We join the programme half way through…
Stewart MacPherson: Right, now on to our next object. Here, for our studio audience and listeners at home only, is the Mystery Voice.
Mystery Voice (low and whispering): The complete works of Shakespeare. The complete works of Shakespeare.
SM: Lord Boothby, it’s your turn. I can tell you that the mystery object is vegetable and also animal.
Lord Boothby (slurring slightly): Is the object sold?
SM: Yes.
LB: Is it a manufactured object? (ripple of applause from studio audience)
SM: Yes.
LB: Can you eat it?
SM: No.
LB: Can you drink it? (audience giggles)
SM: Well you might try Lord Boothby…(milks a laugh)…but no.
LB: Would you find it in this country?
SM: Oh yes.
LB (takes sip from his glass of ‘water’): Uh, would you find it only in Britain?
SM: No. That’s six questions.
LB (getting ratty): I can count Mr MacPherson. Alright then, change tack, would you find this object in the home? (some applause)
SM: Yes.
LB: Ah…so this man-made object is a domestic appliance?
SM: No.
LB: Furniture? It’s not a blasted Queen Anne Chair, is it? (ripple of laughter)
SM: Oh no.
LB: Is it ornamental?
SM: No. Ten questions left.
LB (takes another slug): Well, if it isn’t ornamental…hmm…must have a practical purpose…let me see…of course, the garden…um…would you find it outdoors?
SM: No, well let me elaborate slightly: not usually.
LB: So it’s portable?
SM (chuckles): Well, yes – perhaps with some difficulty (audience titters).
LB: Is it a work of art? (audience applauds)
SM: I should say so, oh yes.
LB: A painting?
SM: No.
LB: A musical instrument?
SM: No. You have five questions remaining Lord Boothby.
LB: A book? (audience erupts)
SM: Yes!
LB (warming to the task): So, the author must be the ‘animal’ here…the physical book is of course the ‘vegetable’…is the writer English? (more applause)
SM: Yes.
LB: Shakespeare? (audience cheers)
SM: Yes.
LB: The Complete Works of Shakespeare? (thunderous applause)
SM: Yes! Congratulations Lord Boothby, you guessed the mystery object in 19 questions. Now, onto our next object. Here, for our studio audience and listeners at home only, is the Mystery Voice again.
MV: A double-ended dildo. A double-ended dildo.
SM: Lady Isobel Barnett, it’s your turn. The object is vegetable and mineral.

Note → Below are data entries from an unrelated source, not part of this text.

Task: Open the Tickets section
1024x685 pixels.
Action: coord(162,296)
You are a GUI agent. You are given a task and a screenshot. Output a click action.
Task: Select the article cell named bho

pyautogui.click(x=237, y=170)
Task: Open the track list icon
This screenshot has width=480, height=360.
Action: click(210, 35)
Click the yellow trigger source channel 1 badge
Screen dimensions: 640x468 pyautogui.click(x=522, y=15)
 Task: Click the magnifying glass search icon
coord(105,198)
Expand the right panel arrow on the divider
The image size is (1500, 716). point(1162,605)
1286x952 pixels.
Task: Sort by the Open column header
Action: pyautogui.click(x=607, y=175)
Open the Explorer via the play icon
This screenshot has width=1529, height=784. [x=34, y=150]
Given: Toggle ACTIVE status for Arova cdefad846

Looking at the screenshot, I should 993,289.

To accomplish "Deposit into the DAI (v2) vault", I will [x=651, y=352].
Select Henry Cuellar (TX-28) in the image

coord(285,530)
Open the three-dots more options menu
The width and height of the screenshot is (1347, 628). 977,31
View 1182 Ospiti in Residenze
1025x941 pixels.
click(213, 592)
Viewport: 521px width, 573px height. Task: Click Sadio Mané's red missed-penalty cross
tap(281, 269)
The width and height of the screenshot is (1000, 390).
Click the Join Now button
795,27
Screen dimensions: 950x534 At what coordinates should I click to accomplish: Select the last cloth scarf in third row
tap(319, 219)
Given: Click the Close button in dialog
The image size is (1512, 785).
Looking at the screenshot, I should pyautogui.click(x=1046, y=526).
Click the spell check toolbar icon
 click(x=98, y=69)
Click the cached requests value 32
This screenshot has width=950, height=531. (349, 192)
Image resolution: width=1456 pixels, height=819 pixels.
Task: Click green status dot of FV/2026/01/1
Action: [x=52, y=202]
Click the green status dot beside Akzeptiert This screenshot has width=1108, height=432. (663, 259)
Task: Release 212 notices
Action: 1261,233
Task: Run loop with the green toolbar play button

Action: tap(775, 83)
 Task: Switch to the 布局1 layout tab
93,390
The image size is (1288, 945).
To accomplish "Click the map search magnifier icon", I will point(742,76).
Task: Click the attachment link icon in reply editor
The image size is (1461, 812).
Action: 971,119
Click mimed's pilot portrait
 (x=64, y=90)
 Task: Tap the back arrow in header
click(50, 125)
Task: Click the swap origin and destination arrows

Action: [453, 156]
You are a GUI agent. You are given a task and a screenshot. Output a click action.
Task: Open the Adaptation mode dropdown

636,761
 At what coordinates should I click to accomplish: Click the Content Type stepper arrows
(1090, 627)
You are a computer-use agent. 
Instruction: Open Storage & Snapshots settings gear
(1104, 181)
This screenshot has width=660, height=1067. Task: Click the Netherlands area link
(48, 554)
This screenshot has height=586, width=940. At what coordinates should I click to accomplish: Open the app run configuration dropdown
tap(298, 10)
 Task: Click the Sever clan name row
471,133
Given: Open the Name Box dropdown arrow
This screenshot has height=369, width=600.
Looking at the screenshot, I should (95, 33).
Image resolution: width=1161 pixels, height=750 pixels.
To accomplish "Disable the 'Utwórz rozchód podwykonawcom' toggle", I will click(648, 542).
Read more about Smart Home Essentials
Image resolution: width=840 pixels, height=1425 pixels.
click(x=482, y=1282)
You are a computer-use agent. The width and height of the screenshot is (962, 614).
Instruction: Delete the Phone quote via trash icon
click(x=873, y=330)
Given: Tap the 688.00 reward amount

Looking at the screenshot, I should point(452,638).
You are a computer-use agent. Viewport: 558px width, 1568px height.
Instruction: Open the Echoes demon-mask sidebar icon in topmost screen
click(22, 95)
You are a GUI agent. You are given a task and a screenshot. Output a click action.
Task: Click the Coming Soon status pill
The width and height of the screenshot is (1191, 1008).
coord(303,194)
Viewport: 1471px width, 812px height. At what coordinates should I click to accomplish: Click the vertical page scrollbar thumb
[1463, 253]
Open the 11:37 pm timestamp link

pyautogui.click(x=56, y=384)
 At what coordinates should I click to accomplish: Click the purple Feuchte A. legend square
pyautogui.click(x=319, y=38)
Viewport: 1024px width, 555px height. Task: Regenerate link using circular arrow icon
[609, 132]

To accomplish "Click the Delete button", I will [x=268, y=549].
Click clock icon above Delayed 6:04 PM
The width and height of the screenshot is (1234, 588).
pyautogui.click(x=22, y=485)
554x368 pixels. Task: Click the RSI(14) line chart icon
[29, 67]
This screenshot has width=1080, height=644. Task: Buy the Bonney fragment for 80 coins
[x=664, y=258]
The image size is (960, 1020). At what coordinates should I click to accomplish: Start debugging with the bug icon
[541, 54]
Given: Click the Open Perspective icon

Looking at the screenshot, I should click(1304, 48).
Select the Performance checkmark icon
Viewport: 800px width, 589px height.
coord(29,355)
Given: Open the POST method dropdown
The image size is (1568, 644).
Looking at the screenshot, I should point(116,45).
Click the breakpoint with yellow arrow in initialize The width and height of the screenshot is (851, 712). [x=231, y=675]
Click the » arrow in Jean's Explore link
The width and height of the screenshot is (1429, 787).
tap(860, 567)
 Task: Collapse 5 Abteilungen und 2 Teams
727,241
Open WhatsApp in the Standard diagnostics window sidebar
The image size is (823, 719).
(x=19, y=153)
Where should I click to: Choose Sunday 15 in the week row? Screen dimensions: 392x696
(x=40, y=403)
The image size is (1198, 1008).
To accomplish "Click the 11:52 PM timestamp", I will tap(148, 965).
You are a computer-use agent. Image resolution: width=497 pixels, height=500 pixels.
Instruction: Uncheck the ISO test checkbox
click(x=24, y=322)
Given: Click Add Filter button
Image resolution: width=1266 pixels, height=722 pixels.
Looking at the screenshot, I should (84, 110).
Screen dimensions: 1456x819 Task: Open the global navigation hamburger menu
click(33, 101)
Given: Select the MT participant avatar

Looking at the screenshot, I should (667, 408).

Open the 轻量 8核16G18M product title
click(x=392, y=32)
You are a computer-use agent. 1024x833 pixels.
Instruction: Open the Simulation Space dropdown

Isobel Barnett: Can you use it in the house?
SM: Yes.
IB: A double-ended dildo.
And thirdly, since few read anymore thanks to the www, and since every keystroke we make is relayed straight to GCHQ and the Pentagon, and since 99.9% recurring of internet traffic is people notifying the world when they fart, and since you cheated and peeked at the last line of my joke without reading the essential long build-up, I conclude that internet is an anagram of enter nit.